--- PASSAGE TO READ ---
----

The deal was an immediate disaster, though, coming just months before the financial crisis that triggered the Great Recession.

The new store’s owner, Gryphon Investors, changed the store’s name to Joe’s Sports, Outdoor & More. It also loaded up Joe’s with debt in conjunction with the deal.

With competition heating up and sales falling off, the chain was unable to make its payments. Joe’s filed for bankruptcy in the winter of 2009 with more than $100 million in debt. All the stores were shuttered within three months.

“It’s a huge disappointment that it had to go down like that, for the loss of jobs, the great customers and vendors that supported the company,” Daniels lamented in the aftermath. “I don’t know if disappointment is a strong enough word.”

Ames called the closure of G.I. Joe’s a major loss for the community, but said the legacy that Daniels built at the company lives on.

“Norm was a great merchandiser who built an iconic Oregon brand,” Ames said. “GI Joe’s, on his watch, supported the growth of an array of amateur sports in Oregon and was primary in bringing IndyCar racing to Portland International Raceway.”

Family members will hold a private gathering in honor of Daniels. Due to COVID-19 restrictions, a larger celebration of life will be held at a later date. In lieu of flowers, Rickie Daniels said contributions could be made to the Children’s Cancer Association.

----

Return the full passage on the collapse of G.I. Joe's, word for word. The lines after this passage are not needed for anything here.

--- DATA EXCERPTS ---
----

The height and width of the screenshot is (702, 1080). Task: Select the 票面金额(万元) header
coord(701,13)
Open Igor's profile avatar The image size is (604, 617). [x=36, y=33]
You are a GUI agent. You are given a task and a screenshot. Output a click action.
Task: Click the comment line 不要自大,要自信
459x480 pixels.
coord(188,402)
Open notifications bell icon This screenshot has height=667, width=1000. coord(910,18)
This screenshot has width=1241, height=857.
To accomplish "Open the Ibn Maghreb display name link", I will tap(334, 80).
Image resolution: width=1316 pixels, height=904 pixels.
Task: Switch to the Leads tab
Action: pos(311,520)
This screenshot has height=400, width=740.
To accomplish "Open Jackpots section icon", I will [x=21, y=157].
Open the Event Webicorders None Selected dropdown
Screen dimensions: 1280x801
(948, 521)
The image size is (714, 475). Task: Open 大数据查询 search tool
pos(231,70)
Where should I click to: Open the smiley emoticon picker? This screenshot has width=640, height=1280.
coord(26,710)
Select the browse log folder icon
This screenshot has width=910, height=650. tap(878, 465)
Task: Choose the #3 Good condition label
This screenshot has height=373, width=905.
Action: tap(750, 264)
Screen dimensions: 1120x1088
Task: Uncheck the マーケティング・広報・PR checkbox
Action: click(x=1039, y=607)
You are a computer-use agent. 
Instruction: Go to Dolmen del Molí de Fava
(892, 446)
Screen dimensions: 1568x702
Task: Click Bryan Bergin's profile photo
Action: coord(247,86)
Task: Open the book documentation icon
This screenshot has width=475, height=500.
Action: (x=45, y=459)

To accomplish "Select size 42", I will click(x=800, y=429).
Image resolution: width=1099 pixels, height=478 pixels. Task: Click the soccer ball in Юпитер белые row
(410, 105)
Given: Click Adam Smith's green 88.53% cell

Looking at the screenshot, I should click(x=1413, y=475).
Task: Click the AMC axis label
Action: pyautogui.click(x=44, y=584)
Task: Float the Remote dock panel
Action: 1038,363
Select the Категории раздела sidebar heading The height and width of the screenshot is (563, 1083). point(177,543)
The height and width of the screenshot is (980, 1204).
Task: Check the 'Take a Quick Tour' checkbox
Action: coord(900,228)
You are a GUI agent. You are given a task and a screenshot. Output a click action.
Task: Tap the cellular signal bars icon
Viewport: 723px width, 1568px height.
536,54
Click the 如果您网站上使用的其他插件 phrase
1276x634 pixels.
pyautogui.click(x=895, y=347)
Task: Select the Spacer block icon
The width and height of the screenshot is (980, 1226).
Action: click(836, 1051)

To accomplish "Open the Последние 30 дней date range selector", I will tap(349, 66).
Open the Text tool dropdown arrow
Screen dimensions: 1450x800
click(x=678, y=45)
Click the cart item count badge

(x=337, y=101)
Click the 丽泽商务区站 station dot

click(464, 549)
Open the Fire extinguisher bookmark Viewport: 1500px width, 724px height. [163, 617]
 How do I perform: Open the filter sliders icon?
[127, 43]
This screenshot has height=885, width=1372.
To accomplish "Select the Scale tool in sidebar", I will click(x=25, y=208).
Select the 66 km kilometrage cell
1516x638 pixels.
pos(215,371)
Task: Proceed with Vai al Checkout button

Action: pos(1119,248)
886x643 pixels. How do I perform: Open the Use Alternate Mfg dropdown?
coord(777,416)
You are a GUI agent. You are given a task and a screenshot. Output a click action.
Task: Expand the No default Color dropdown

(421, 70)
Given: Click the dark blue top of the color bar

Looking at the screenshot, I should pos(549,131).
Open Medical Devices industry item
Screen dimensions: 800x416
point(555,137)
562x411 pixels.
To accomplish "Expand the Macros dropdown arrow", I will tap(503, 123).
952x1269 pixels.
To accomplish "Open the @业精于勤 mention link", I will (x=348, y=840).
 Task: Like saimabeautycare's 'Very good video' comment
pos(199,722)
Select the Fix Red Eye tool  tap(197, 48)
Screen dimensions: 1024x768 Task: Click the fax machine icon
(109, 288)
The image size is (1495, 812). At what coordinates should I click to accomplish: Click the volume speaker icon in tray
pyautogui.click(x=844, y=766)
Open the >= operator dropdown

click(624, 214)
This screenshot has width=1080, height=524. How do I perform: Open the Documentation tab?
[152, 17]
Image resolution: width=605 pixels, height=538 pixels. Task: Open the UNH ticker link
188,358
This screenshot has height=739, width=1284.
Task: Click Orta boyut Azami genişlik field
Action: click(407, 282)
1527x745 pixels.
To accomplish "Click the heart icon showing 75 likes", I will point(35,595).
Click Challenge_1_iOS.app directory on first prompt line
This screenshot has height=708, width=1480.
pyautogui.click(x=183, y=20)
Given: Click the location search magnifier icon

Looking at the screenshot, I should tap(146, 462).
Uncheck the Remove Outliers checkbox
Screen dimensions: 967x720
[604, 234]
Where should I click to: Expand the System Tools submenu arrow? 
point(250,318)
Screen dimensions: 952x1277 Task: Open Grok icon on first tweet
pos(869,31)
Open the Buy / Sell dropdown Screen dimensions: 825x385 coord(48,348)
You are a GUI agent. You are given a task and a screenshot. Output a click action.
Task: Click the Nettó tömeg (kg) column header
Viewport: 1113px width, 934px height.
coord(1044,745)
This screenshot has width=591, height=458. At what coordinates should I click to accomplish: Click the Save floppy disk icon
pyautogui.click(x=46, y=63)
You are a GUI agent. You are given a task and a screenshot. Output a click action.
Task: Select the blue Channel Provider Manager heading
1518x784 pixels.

----

--- SOLUTION BELOW ---
The deal was an immediate disaster, though, coming just months before the financial crisis that triggered the Great Recession.

The new store’s owner, Gryphon Investors, changed the store’s name to Joe’s Sports, Outdoor & More. It also loaded up Joe’s with debt in conjunction with the deal.

With competition heating up and sales falling off, the chain was unable to make its payments. Joe’s filed for bankruptcy in the winter of 2009 with more than $100 million in debt. All the stores were shuttered within three months.

“It’s a huge disappointment that it had to go down like that, for the loss of jobs, the great customers and vendors that supported the company,” Daniels lamented in the aftermath. “I don’t know if disappointment is a strong enough word.”

Ames called the closure of G.I. Joe’s a major loss for the community, but said the legacy that Daniels built at the company lives on.

“Norm was a great merchandiser who built an iconic Oregon brand,” Ames said. “GI Joe’s, on his watch, supported the growth of an array of amateur sports in Oregon and was primary in bringing IndyCar racing to Portland International Raceway.”

Family members will hold a private gathering in honor of Daniels. Due to COVID-19 restrictions, a larger celebration of life will be held at a later date. In lieu of flowers, Rickie Daniels said contributions could be made to the Children’s Cancer Association.